There were lots of home remedies, more manual therapy from the PT, modifying and/or shortening runs (blah!), accepting that my foot would from now on just burn after running…Were these the stages of runner’s grief? (Is that not a thing? If not, I’m totally coining that term.)
I knew time off would help things along, but let’s be real here. Taking 4-6 weeks completely off from running wasn’t going to happen – unless I absolutely had to do it.
So I’ve been seeing a different physical therapist for the past month. He’s an osteopractic physical therapist (translation: more training and more tools in his tool belt) and has been doing dry needling on my foot and calf. If you want more insight into what that’s all about, click here.
But back to my patience thing: I’m getting so antsy! I have skipped several runs to allow the tissue to calm down. I have modified run intensity and shortened runs significantly. I have a 15-miler on my training plan tomorrow – and I will end up either skipping the run all together, or doing no more than 7 miles. (Boo.) I’m being good and choosing to shorten/skip these runs. Even though the PT strongly suggested that any reduction in intensity and frequency of running would definitely help during the healing process, he never once said “stop running” or “run less.” I appreciate him for that. He knows how our kind work.

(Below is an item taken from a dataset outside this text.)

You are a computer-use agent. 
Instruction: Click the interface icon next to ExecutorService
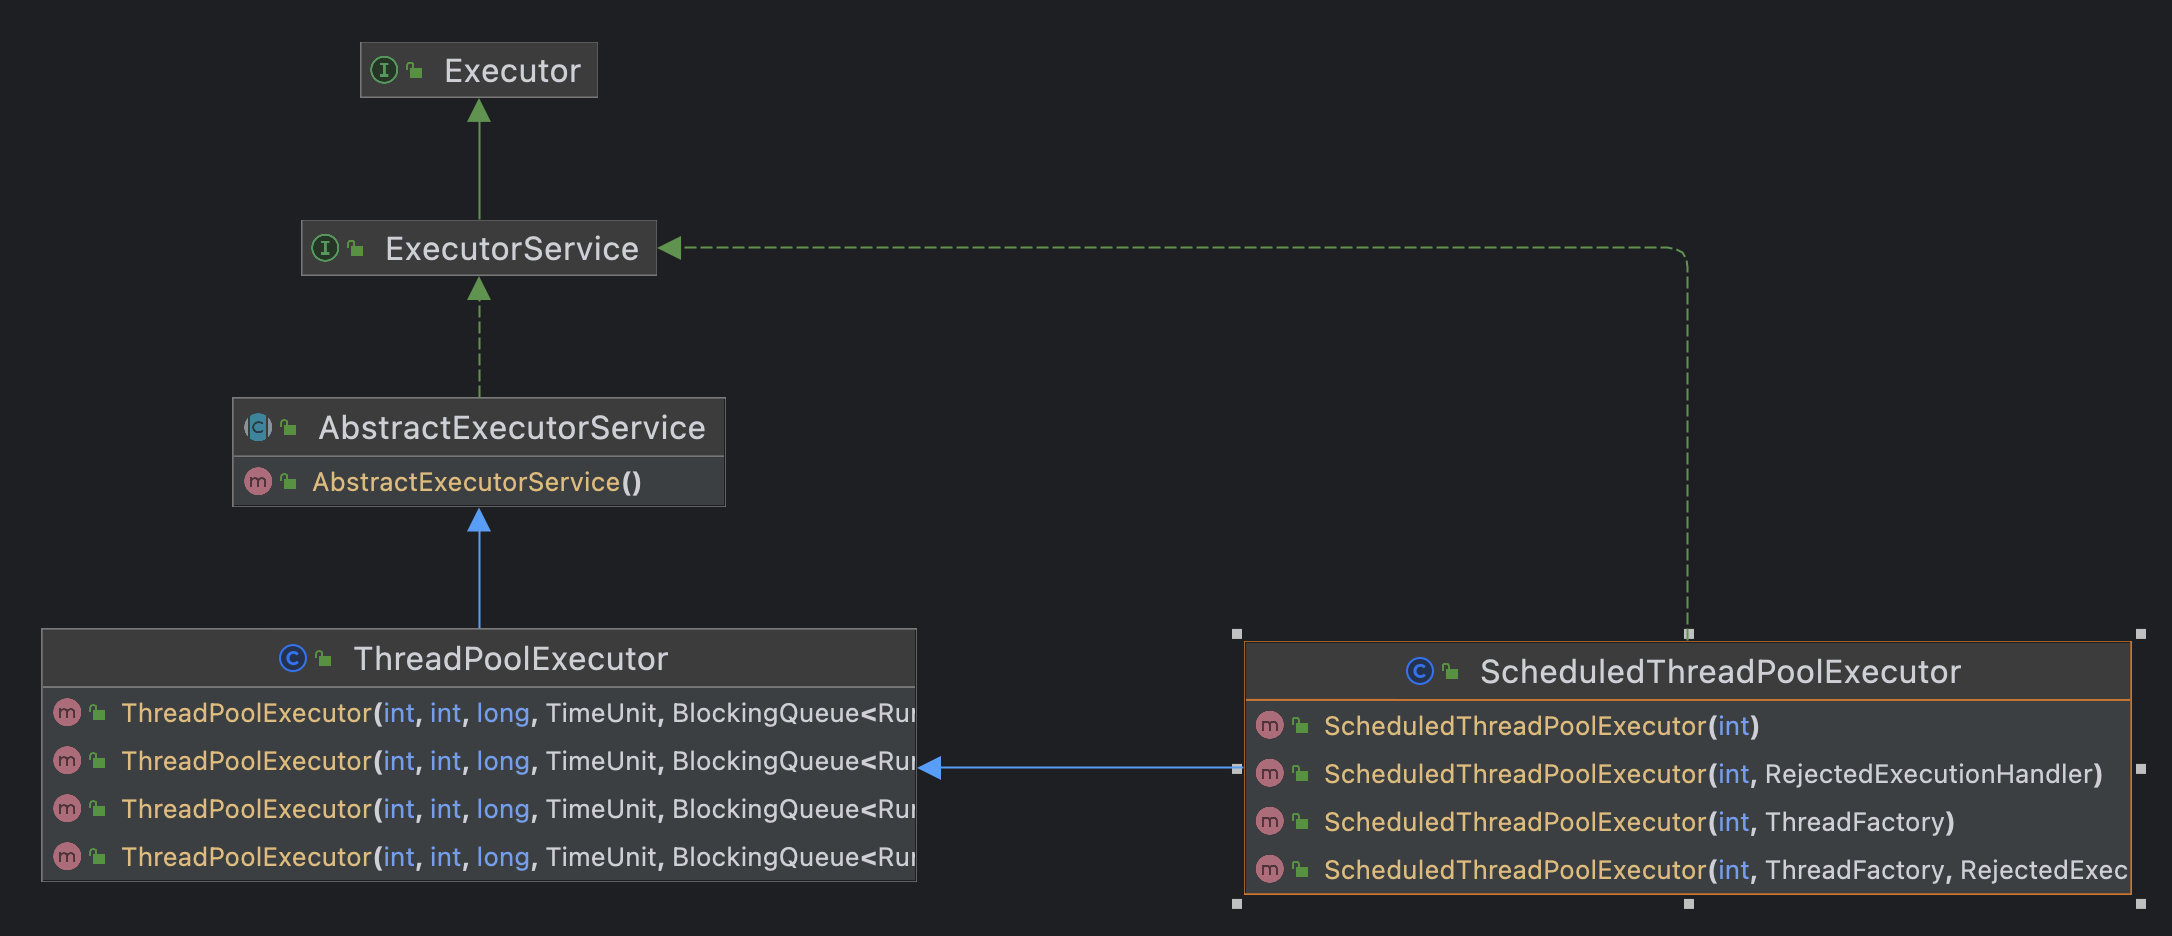[325, 248]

Runners are generally really good at following instructions. If a coach gives us a 16-week training plan to get ready for a marathon, we follow it to the letter. If the same coach told us that standing on our heads while reading poetry and balancing a pineapple on our feet will improve our performance, we’d do that, too. What we really suck at, though, is having no concrete timeline for injury recovery. We suck at not knowing when we will be able to run normally again. We want to stick to our training plans – and I’ve had to accept that my spring training plan/goals are just not within reach right now. I’ve had to scrap my plans for now.
So there are moments of “this sucks” and “why me” and some legit jealousy when I drive past runners on the road…sniff. But I also know that things are improving and my foot feels better with each dry needling session. I’m trying hard to just focus on the process and put my training goals out of my mind for now. There will always be another race and another training plan.
Who knows, maybe this whole thing will teach me how to be a calmer, more patient person? Nah!